Let’s start with Bruce Springsteen, for a few reasons. First: it was my first concert ever, in 1985, 10th row at Giants Stadium, and I was 9 years old. More on that in a future post but let’s just say it was fucking awesome. Second: he’s very well-documented, has been interviewed a thousand times, and openly discusses the wealth of influences from which he draws. Third: he himself has influenced a generation of artists.
Two potential challenges we saw digging into this. First: would the citations be easy to pull? Is the data of influence relationships easily accessed? Second: would there be anything to support our hypothesis of cross-medium referencing? Would film or literature be as referenced in interviews and scholarly analysis as the musical connections are?
Well, right off the bat we kind of lucked out, because with a little searching we found the transcript and video clips from Bruce’s 2012 SXSW Keynote speech, where he explicitly lays out, in the most heartfelt and poetic terms, his personal history of influence. It’s a stunner that is well-worth watching in its entirety.
But for the purposes of our blog, let’s try to break out some of the choice bits of information
Elvis
1956, at six years old: “In the beginning, every musician has their genesis moment. Mine was 1956: Elvis on the ed sullivan show. It was the evening I realized a white man could make magic. You did not have to be constrained by your upbringing, by the way you looked, or by the social context that oppressed you. You could call upon your own powers of imagination, and you could create a transformative self. A certain type of transformative self that perhaps in any other moment in american history might have seemed difficult if not impossible.”
DooWop
“But even before there was Elvis, my world had begun to be shaped by the little radio with the six-inch mono speaker that sat on top of our refrigerator. My mother loved music, and she raised us on pop music radio. So between 8:00 and 8:30 every morning, as I snowed sugar onto my Sugar Pops, the sounds of early pop and doo-wop whispered into my young and impressionable ears. Doo-wop, the most sensual music ever made, the sound of raw sex, of silk stockings rustling on backseat upholstery, the sound of the snaps of bras popping across the USA, of wonderful lies being whispered into Tabu-perfumed ears, the sound of smeared lipstick, untucked shirts, running mascara, tears on your pillow, secrets whispered in the still of the night, the high school bleachers and the dark at the YMCA canteen. The soundtrack for your incredibly wonderful, limp-your-ass, blue-balled walk back home after the dance. Oh! It hurt so good.”
Jesus, what an amazing quote. Pure visceral poetry. But here we get our first obstacle. How does one represent “DooWop” as a genre or movement? And I don’t know exactly where to plot this on the timeline, assuming that a timeline format even makes sense. I suspect this will be an issue but let’s not get ahead of ourselves.
Roy Orbison
“…then into my 13-year-old ears came ’60s pop. Roy Orbison — besides Johnny Cash, he was the other Man in Black. He was the true master of the romantic apocalypse you dreaded, and knew was coming after the first night you whispered, “I love you,” to your new girlfriend. You were going down.”
Phil Spector
“Then Spector and the Wall of Sound. Phil’s entire body of work could be described by the title of one of his lesser-known productions, “He Hit Me (And It Felt Like a Kiss).” Phil’s records felt like near chaos, violence covered in sugar and candy, sung by the girls who were sending Roy-o running straight for the anti-depressants. If Roy was opera, Phil was symphonies, little three-minute orgasms followed by oblivion.”
The Beatles
“And then, the British Invasion. My first real guitar, I actually began to learn how to play, and this was different, shifted the lay of the land. Four guys, playing and singing, writing their own material. There was no longer gonna be a music producer apart from the singer, a singer who didn’t write, a writer who didn’t sing. It changed the way things were done. The Beatles were cool. They were classical, formal and created the idea of an independent unit where everything could come out of your garage.”
The Animals
“…The Animals were — they were a revelation. I mean, the first records with full blown class consciousness that I had ever heard…”

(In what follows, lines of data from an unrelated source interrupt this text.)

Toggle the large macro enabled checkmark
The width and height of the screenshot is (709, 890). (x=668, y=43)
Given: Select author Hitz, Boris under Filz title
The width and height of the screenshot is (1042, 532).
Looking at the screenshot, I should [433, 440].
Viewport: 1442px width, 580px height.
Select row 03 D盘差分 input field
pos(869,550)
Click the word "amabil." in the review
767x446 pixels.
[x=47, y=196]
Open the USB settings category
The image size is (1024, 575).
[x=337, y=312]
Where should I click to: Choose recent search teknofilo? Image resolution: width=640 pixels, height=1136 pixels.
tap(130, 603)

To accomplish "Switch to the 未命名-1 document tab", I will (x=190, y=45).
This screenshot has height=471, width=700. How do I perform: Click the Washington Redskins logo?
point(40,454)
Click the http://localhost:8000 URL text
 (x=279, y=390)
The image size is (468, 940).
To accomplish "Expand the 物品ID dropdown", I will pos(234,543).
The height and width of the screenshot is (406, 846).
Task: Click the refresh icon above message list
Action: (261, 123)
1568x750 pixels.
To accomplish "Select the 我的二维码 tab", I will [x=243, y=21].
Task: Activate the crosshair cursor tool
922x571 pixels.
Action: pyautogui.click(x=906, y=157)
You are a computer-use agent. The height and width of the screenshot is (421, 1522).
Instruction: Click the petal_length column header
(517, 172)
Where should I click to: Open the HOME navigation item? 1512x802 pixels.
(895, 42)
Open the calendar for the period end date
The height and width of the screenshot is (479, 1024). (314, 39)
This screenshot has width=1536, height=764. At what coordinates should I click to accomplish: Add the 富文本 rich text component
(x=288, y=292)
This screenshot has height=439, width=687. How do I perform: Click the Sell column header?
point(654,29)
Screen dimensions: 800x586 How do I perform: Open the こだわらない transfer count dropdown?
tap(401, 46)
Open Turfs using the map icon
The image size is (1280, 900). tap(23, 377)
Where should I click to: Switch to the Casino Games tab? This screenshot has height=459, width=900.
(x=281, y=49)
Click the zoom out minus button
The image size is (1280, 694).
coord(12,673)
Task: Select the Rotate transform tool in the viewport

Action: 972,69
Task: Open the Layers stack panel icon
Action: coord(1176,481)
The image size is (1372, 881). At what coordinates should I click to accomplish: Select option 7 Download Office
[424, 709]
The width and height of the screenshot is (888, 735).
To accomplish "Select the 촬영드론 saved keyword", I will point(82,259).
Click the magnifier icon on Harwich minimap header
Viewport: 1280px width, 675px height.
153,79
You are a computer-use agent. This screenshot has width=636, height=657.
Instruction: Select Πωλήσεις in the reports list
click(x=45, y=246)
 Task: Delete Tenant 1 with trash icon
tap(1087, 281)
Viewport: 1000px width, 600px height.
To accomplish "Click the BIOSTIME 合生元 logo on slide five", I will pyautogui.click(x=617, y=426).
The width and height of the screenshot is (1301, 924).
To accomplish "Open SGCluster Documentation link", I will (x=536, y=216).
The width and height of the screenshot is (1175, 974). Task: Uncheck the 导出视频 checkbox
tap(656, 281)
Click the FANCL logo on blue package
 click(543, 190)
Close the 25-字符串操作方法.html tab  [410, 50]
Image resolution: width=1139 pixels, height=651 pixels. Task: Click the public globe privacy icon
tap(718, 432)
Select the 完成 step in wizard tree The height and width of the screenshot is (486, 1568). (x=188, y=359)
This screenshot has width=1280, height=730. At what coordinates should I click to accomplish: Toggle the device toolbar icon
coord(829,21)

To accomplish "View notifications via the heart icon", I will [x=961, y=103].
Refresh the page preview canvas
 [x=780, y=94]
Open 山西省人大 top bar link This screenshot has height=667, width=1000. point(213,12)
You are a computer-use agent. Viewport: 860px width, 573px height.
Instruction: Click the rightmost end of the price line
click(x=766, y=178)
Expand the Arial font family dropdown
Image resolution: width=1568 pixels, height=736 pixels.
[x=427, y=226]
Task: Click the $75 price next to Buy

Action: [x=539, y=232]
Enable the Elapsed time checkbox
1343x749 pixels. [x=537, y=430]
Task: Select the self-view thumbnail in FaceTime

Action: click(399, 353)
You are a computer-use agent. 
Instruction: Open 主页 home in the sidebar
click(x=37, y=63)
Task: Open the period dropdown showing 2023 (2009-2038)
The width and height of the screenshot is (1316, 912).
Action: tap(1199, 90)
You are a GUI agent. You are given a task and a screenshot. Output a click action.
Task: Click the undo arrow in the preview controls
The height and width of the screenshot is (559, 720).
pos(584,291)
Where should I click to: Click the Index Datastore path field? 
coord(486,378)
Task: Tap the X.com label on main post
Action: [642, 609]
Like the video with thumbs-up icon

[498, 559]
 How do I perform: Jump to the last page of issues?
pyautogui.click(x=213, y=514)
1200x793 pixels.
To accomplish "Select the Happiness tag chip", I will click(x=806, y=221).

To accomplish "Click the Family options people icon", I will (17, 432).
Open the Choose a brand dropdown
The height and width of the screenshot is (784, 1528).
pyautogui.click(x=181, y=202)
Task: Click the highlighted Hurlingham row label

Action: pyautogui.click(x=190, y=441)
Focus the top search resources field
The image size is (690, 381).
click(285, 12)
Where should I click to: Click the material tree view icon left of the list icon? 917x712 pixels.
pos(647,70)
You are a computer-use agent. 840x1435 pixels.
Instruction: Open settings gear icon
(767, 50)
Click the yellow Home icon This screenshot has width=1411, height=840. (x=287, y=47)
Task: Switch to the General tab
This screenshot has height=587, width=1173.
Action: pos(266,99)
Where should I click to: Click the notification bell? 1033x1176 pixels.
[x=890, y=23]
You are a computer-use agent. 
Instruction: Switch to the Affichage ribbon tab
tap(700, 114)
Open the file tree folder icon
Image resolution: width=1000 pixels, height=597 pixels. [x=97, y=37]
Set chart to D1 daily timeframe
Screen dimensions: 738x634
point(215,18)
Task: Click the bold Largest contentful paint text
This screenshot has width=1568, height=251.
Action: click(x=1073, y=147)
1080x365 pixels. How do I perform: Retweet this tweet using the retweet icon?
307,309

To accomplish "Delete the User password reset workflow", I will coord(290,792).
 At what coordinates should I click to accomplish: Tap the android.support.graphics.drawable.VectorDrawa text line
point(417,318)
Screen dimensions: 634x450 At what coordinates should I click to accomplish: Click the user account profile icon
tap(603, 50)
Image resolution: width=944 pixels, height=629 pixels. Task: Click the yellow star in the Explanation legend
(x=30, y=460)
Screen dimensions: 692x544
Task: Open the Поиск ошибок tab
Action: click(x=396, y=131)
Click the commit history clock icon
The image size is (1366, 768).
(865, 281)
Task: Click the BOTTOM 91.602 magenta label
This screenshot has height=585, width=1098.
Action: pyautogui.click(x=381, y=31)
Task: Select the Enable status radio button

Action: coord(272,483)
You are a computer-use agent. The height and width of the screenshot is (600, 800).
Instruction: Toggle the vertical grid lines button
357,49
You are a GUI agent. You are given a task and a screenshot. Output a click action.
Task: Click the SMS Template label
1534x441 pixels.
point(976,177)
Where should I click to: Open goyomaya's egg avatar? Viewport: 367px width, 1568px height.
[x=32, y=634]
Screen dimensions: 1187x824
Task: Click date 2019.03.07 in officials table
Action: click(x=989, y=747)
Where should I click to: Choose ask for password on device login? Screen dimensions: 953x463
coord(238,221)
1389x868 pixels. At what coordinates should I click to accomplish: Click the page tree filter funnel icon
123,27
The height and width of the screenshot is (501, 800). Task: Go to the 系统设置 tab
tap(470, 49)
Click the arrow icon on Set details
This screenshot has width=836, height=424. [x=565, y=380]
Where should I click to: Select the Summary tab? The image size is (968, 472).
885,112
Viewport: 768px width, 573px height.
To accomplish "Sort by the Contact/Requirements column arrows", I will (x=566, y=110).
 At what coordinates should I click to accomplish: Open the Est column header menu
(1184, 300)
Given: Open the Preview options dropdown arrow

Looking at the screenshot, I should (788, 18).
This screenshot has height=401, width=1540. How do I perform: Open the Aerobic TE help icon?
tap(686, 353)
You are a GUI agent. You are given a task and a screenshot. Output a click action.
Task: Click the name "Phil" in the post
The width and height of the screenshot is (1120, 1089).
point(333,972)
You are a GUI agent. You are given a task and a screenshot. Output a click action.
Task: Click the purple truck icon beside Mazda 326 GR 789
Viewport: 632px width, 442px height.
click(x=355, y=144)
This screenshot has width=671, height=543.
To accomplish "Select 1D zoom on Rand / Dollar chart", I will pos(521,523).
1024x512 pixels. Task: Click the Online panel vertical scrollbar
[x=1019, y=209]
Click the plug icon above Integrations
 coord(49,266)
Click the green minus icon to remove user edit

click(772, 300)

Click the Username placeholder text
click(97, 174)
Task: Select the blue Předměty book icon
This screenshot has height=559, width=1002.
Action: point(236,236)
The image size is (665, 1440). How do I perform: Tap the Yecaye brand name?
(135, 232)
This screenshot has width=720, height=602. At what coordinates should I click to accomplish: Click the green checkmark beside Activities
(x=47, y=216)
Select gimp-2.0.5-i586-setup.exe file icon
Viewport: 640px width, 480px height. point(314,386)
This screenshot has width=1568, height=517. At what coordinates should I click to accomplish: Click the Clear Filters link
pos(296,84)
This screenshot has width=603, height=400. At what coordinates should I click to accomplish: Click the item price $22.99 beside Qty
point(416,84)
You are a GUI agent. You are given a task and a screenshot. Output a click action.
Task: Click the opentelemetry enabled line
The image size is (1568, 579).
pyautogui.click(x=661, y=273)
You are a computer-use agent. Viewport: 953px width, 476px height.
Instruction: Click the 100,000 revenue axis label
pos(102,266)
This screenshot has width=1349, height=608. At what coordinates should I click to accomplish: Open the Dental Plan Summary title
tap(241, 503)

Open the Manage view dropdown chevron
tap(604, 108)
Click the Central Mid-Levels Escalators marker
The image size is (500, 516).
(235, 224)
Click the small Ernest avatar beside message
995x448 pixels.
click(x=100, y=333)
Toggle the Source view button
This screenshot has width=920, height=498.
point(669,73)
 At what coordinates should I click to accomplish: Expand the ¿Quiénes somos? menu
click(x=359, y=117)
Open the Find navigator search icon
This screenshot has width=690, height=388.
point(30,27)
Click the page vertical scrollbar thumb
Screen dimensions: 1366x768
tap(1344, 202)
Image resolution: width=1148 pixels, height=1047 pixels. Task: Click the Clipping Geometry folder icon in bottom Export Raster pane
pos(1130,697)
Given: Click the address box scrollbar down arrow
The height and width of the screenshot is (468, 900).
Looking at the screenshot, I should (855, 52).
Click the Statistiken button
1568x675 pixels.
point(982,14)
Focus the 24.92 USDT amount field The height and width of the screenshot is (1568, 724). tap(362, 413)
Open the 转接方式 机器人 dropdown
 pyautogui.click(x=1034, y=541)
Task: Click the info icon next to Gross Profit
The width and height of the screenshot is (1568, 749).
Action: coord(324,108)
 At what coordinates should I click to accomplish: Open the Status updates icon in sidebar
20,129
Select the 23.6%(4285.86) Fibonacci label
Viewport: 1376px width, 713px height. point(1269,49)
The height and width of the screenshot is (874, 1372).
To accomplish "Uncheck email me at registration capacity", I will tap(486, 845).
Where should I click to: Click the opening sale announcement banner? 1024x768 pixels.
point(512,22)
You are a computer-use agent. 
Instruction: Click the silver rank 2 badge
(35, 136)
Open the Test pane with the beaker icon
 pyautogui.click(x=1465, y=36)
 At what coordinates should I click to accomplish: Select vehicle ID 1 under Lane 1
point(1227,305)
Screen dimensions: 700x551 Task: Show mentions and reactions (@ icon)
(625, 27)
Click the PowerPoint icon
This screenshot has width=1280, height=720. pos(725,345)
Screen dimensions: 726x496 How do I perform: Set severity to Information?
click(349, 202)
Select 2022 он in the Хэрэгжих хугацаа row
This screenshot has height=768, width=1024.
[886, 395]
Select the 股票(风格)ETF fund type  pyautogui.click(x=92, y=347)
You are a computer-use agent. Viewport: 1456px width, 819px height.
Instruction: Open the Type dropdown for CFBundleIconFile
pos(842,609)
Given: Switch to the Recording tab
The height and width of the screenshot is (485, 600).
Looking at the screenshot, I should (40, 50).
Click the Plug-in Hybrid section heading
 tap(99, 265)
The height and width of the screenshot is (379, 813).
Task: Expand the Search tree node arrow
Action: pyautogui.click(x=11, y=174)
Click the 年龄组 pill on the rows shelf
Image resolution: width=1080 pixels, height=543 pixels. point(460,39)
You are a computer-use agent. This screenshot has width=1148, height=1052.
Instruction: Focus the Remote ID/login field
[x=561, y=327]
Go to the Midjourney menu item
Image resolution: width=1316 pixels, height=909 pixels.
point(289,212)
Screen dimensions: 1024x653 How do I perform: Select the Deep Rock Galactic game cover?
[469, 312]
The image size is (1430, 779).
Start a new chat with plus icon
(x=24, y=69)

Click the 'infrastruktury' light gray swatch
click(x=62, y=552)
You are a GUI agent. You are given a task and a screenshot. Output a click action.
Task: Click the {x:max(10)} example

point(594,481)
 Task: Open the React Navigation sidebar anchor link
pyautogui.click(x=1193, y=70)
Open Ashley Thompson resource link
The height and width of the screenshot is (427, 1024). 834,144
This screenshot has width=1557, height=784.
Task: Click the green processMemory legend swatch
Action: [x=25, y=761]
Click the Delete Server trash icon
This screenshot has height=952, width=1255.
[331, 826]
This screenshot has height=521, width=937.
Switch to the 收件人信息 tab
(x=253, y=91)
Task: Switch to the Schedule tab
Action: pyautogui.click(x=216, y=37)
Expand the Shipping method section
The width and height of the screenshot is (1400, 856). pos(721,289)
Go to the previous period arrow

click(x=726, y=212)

Shortly after this, Bruce picks up his guitar and strums/sings through the first section of “We Gotta Get Out Of This Place”:
Then he stops singing and drops this revelation:
“That’s every song I’ve ever written. Yeah. That’s all of them. I’m not kidding, either. That’s “Born to Run,” “Born in the USA,”” everything I’ve done for the past 40 years, including all the new ones. But that struck me so deep. It was the first time I felt I heard something come across the radio that mirrored my home life, my childhood.”
I mean, holy shit. You couldn’t ask for a better quote about influence in an artist’s life.
I’m going to pause here because this is where it becomes clear that there was almost too much good information in this talk, and this might be a multi-day or multi-post effort to extract and map it all.